LEGENDRE TRANSFORMS OF ELECTROSTATIC FREE-ENERGY FUNCTIONALS

In the Poisson-Boltzmann (PB) theory, the electrostatic free-energy functional of all possible electrostatic potentials for an ionic solution is often formulated in such a way that the Euler-Lagrange equation of such a functional is exactly the PB equation. However, such a PB functional is concave downward and maximized at its critical point, making it inconsistent in many applications where a macroscopic free-energy functional is minimized. Maggs [Europhys. Lett., 98 (2012), 16012] proposed a Legendre transformed form of the electrostatic free-energy functional of all possible dielectric displacements.
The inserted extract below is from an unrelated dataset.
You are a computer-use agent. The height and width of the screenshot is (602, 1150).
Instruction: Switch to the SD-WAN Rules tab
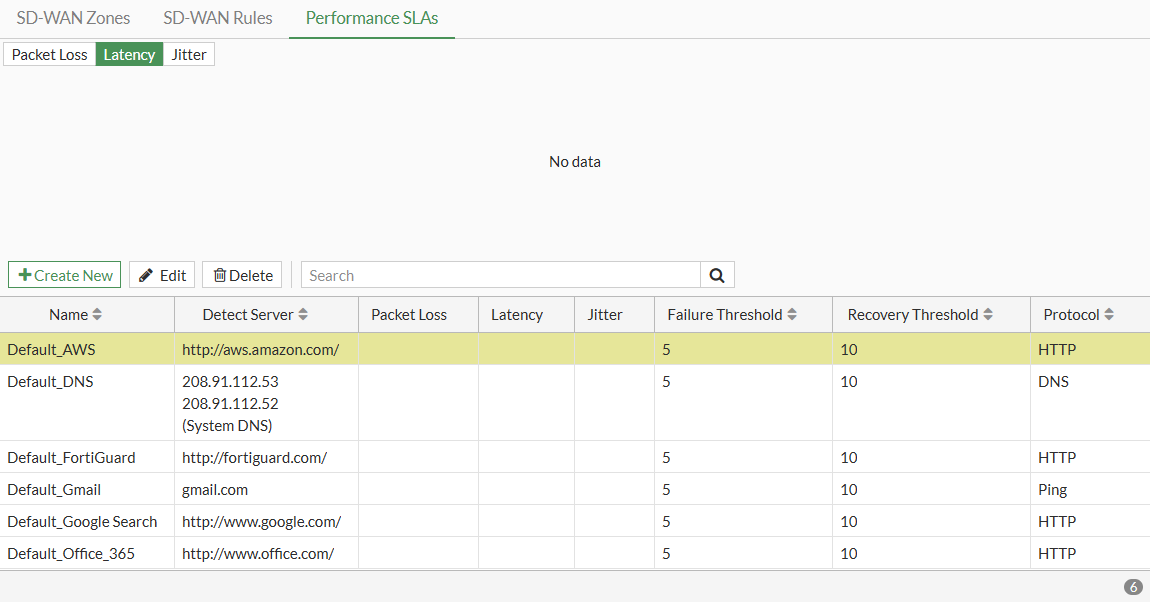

This new functional is convex and minimized at the displacement corresponding to the critical point of the PB functional, and the minimum value is exactly the equilibrium electrostatic free energy. In this work, we study mathematically the Legendre transformed electrostatic free-energy functionals and the related variational principles. We first prove that the PB functional and its Legendre transformed functional are equivalent. We then consider a phenomeno-logical electrostatic free-energy functional that includes a higher-order gradient term, proposed by Bazant, Storey, and Kornyshev [Phys. Rev. Lett., 106 (2011), 046102] to describe charge-charge correlations. For such a functional, we introduce the corresponding Legendre transformed functional and obtain the related equivalence. We further consider the case without ions. We show that the electrostatic energy functional is equivalent to a Legendre transformed energy functional with constraint, and we prove the convergence of the Legendre transform of a perturbed electrostatic energy functional. Finally, we apply the Legendre transform to the dielectric boundary electrostatic free energy in molecular solvation.